Rapid program delivery and program integrity are not mutually exclusive, but it can be difficult to establish the appropriate controls, checks, and balances and produce the desired outcome in a fast-moving crisis. With a combination of new programs, additional funding, and broader program eligibility, the risk of waste, fraud, and improper payments increases significantly.
The recent COVID-19 pandemic experienced across the world provides one of the most visible examples. In response to the national pandemic emergency, the U.S. Congress appropriated $5 trillion through six pieces of legislation. Taxpayer dollars were intended to be distributed through government agencies to the American people, schools, businesses, and State/local/tribal and territorial governments, but these funds did not always end up in the right hands. It is estimated that hundreds of billions of pandemic relief funds have been lost to fraud.
For government to address these challenges, the IBM Center for The Business of Government – in collaboration with the National Academy of Public Administration (NAPA) – has released a new report, A Prepared Federal Government: Preventing Fraud and Improper Payments in Emergency Funding, by Steve Goodrich of the Center for Organizational Excellence, Inc. and Bob Westbrooks of NAPA.
This report began with a December 2023 roundtable discussion hosted by the IBM Center and NAPA, which included experts from the budget, financial management, data, and oversight communities, as well as those with experience in implementing an efficient, effective, and legal way to track and safeguard taxpayer dollars. These leaders generated insights on how the government can ensure integrity while meeting policy and programmatic goals in increasingly frequent emergency situations.

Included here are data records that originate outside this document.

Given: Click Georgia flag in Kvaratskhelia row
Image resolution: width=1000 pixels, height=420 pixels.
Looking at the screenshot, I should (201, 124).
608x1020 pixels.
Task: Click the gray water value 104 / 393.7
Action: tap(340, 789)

Framing the roundtable discussion was the recent experience of the Coronavirus Aid, Relief, and Economic Security (CARES) Act, which established the Pandemic Recovery Accountability Committee (PRAC) to promote transparency and provide independent oversight of pandemic relief funds. In the early months of the pandemic, federal watchdogs lacked an available centralized data analytics function to quickly spot anomalies, patterns, and hidden links across government programs. While such a unit had been built following the 2009 economic crisis housed in the Recovery Accountability Center (RAC), the RAC ceased operations with an improved economy.
The PRAC made significant progress in establishing analytic capacities and supporting oversight. This includes multiple collaborative processes with CFOs, IGs, OMB, and State and local governments; it also includes the establishment of the Pandemic Analytics Center of Excellence (PACE) to develop data-driven tools that promote payment integrity. Meanwhile, Congress has appropriated an additional $2 trillion in extraordinary funding through the Infrastructure Investment and Jobs Act (IIJA), the CHIPS and Science Act, and the Inflation Reduction Act (IRA).
At the same time, both the Administration and the Congress (in both the Senate and the House) have introduced proposals and processes to strengthen payment integrity in future years, including proposals to continue the PRAC since its authorizing legislation sunsets in FY2025. Should a future crisis occur, and a capability such as that built up by the PRAC were again allowed to lapse, valuable months would be lost rebuilding this critical counter-fraud capability.
This report draws on the pandemic and documents the challenges that governments experienced with fraud and improper payments, especially during a national emergency. It also profiles the many collaborative initiatives currently underway to create lasting solutions to reduce fraud and improper payments. In addition to these initiatives, this report recommends others to provide a holistic capacity for the next funding emergency. It includes 27 recommendations that Congress and federal agencies can use to ensure the integrity, efficacy, and protection of funds distributed in increasingly frequent emergency situations.
These recommendations are intended to help government ensure that transparency and accountability mechanisms are in place across government programs, and to apply the lessons learned from the pandemic emergency to be better prepared for the next national crisis. Readiness is key to effective oversight. The government needs to improve the infrastructure to support quick reaction oversight, but also to put proactive methods in place to prevent fraud, waste, and abuse -- ideally before they take place, and certainly in working efficiently to recover misspent funds.